Data for locating words and elements:
======

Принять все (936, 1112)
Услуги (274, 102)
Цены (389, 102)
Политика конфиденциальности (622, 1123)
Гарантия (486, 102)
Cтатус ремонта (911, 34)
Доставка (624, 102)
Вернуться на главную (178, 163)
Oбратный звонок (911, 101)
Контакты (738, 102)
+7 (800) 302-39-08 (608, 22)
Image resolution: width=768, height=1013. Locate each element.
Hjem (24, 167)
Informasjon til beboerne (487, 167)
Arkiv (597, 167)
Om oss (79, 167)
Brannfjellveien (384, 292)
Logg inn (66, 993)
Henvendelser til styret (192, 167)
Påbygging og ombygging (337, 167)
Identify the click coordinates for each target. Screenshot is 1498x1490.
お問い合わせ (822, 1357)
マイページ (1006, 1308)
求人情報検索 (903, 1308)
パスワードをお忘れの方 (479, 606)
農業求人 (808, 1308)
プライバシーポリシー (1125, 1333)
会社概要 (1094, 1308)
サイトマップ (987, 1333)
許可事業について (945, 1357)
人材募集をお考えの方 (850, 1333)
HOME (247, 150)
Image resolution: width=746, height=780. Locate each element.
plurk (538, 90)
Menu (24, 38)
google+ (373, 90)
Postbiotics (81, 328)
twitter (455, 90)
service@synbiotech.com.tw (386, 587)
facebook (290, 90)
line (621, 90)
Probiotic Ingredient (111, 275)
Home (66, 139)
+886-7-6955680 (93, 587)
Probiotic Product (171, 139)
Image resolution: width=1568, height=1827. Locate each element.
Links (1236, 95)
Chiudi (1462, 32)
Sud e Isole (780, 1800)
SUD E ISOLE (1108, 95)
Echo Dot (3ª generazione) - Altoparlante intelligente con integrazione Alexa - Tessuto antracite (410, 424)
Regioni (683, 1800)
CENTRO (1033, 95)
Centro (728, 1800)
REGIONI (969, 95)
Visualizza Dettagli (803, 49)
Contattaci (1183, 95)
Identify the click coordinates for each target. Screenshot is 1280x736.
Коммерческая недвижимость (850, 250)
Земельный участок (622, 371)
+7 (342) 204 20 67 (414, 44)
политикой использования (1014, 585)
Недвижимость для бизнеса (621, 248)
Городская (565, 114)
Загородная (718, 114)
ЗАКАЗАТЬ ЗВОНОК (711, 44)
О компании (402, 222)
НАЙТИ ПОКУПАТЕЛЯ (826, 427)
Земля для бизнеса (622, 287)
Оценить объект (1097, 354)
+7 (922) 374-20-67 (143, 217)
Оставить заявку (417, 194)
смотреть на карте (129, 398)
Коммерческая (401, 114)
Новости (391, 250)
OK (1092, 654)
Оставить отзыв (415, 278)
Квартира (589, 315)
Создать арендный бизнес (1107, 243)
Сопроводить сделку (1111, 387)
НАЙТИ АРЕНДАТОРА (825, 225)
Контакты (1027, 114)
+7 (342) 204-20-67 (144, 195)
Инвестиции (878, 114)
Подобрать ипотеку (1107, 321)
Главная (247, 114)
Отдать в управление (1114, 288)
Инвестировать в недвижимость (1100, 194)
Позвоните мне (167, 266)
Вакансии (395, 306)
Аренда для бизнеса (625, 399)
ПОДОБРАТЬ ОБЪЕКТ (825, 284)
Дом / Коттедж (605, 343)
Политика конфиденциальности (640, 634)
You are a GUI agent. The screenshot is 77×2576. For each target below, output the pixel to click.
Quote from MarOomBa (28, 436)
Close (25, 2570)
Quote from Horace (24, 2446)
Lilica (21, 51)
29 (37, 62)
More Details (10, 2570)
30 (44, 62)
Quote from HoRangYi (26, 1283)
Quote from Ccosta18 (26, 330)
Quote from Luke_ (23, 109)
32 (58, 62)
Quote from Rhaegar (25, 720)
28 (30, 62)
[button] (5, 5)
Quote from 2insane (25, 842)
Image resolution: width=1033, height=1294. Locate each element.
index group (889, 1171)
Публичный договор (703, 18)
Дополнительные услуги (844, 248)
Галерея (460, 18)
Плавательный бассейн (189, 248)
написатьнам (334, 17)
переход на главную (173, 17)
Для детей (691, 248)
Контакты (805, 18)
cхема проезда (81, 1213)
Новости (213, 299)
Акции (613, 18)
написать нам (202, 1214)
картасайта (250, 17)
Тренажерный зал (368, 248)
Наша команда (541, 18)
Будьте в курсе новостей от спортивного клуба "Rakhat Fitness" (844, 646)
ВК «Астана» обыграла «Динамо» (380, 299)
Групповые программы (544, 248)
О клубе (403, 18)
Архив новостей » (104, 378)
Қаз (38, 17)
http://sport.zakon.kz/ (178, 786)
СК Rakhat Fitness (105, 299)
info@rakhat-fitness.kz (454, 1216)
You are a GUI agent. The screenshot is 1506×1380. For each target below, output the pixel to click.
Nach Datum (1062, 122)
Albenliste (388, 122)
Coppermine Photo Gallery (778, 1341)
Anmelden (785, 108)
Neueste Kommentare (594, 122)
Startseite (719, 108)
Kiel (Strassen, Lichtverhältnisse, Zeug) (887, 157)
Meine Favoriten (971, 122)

======

» WHAT IS NEEDED
Turn every line of the entries above into a JSON list of strings, with one string per line and no blank lines.

» THE REPLY
[
  "Принять все (936, 1112)",
  "Услуги (274, 102)",
  "Цены (389, 102)",
  "Политика конфиденциальности (622, 1123)",
  "Гарантия (486, 102)",
  "Cтатус ремонта (911, 34)",
  "Доставка (624, 102)",
  "Вернуться на главную (178, 163)",
  "Oбратный звонок (911, 101)",
  "Контакты (738, 102)",
  "+7 (800) 302-39-08 (608, 22)",
  "Image resolution: width=768, height=1013. Locate each element.",
  "Hjem (24, 167)",
  "Informasjon til beboerne (487, 167)",
  "Arkiv (597, 167)",
  "Om oss (79, 167)",
  "Brannfjellveien (384, 292)",
  "Logg inn (66, 993)",
  "Henvendelser til styret (192, 167)",
  "Påbygging og ombygging (337, 167)",
  "Identify the click coordinates for each target. Screenshot is 1498x1490.",
  "お問い合わせ (822, 1357)",
  "マイページ (1006, 1308)",
  "求人情報検索 (903, 1308)",
  "パスワードをお忘れの方 (479, 606)",
  "農業求人 (808, 1308)",
  "プライバシーポリシー (1125, 1333)",
  "会社概要 (1094, 1308)",
  "サイトマップ (987, 1333)",
  "許可事業について (945, 1357)",
  "人材募集をお考えの方 (850, 1333)",
  "HOME (247, 150)",
  "Image resolution: width=746, height=780. Locate each element.",
  "plurk (538, 90)",
  "Menu (24, 38)",
  "google+ (373, 90)",
  "Postbiotics (81, 328)",
  "twitter (455, 90)",
  "service@synbiotech.com.tw (386, 587)",
  "facebook (290, 90)",
  "line (621, 90)",
  "Probiotic Ingredient (111, 275)",
  "Home (66, 139)",
  "+886-7-6955680 (93, 587)",
  "Probiotic Product (171, 139)",
  "Image resolution: width=1568, height=1827. Locate each element.",
  "Links (1236, 95)",
  "Chiudi (1462, 32)",
  "Sud e Isole (780, 1800)",
  "SUD E ISOLE (1108, 95)",
  "Echo Dot (3ª generazione) - Altoparlante intelligente con integrazione Alexa - Tessuto antracite (410, 424)",
  "Regioni (683, 1800)",
  "CENTRO (1033, 95)",
  "Centro (728, 1800)",
  "REGIONI (969, 95)",
  "Visualizza Dettagli (803, 49)",
  "Contattaci (1183, 95)",
  "Identify the click coordinates for each target. Screenshot is 1280x736.",
  "Коммерческая недвижимость (850, 250)",
  "Земельный участок (622, 371)",
  "+7 (342) 204 20 67 (414, 44)",
  "политикой использования (1014, 585)",
  "Недвижимость для бизнеса (621, 248)",
  "Городская (565, 114)",
  "Загородная (718, 114)",
  "ЗАКАЗАТЬ ЗВОНОК (711, 44)",
  "О компании (402, 222)",
  "НАЙТИ ПОКУПАТЕЛЯ (826, 427)",
  "Земля для бизнеса (622, 287)",
  "Оценить объект (1097, 354)",
  "+7 (922) 374-20-67 (143, 217)",
  "Оставить заявку (417, 194)",
  "смотреть на карте (129, 398)",
  "Коммерческая (401, 114)",
  "Новости (391, 250)",
  "OK (1092, 654)",
  "Оставить отзыв (415, 278)",
  "Квартира (589, 315)",
  "Создать арендный бизнес (1107, 243)",
  "Сопроводить сделку (1111, 387)",
  "НАЙТИ АРЕНДАТОРА (825, 225)",
  "Контакты (1027, 114)",
  "+7 (342) 204-20-67 (144, 195)",
  "Инвестиции (878, 114)",
  "Подобрать ипотеку (1107, 321)",
  "Главная (247, 114)",
  "Отдать в управление (1114, 288)",
  "Инвестировать в недвижимость (1100, 194)",
  "Позвоните мне (167, 266)",
  "Вакансии (395, 306)",
  "Аренда для бизнеса (625, 399)",
  "ПОДОБРАТЬ ОБЪЕКТ (825, 284)",
  "Дом / Коттедж (605, 343)",
  "Политика конфиденциальности (640, 634)",
  "You are a GUI agent. The screenshot is 77×2576. For each target below, output the pixel to click.",
  "Quote from MarOomBa (28, 436)",
  "Close (25, 2570)",
  "Quote from Horace (24, 2446)",
  "Lilica (21, 51)",
  "29 (37, 62)",
  "More Details (10, 2570)",
  "30 (44, 62)",
  "Quote from HoRangYi (26, 1283)",
  "Quote from Ccosta18 (26, 330)",
  "Quote from Luke_ (23, 109)",
  "32 (58, 62)",
  "Quote from Rhaegar (25, 720)",
  "28 (30, 62)",
  "[button] (5, 5)",
  "Quote from 2insane (25, 842)",
  "Image resolution: width=1033, height=1294. Locate each element.",
  "index group (889, 1171)",
  "Публичный договор (703, 18)",
  "Дополнительные услуги (844, 248)",
  "Галерея (460, 18)",
  "Плавательный бассейн (189, 248)",
  "написатьнам (334, 17)",
  "переход на главную (173, 17)",
  "Для детей (691, 248)",
  "Контакты (805, 18)",
  "cхема проезда (81, 1213)",
  "Новости (213, 299)",
  "Акции (613, 18)",
  "написать нам (202, 1214)",
  "картасайта (250, 17)",
  "Тренажерный зал (368, 248)",
  "Наша команда (541, 18)",
  "Будьте в курсе новостей от спортивного клуба \"Rakhat Fitness\" (844, 646)",
  "ВК «Астана» обыграла «Динамо» (380, 299)",
  "Групповые программы (544, 248)",
  "О клубе (403, 18)",
  "Архив новостей » (104, 378)",
  "Қаз (38, 17)",
  "http://sport.zakon.kz/ (178, 786)",
  "СК Rakhat Fitness (105, 299)",
  "info@rakhat-fitness.kz (454, 1216)",
  "You are a GUI agent. The screenshot is 1506×1380. For each target below, output the pixel to click.",
  "Nach Datum (1062, 122)",
  "Albenliste (388, 122)",
  "Coppermine Photo Gallery (778, 1341)",
  "Anmelden (785, 108)",
  "Neueste Kommentare (594, 122)",
  "Startseite (719, 108)",
  "Kiel (Strassen, Lichtverhältnisse, Zeug) (887, 157)",
  "Meine Favoriten (971, 122)"
]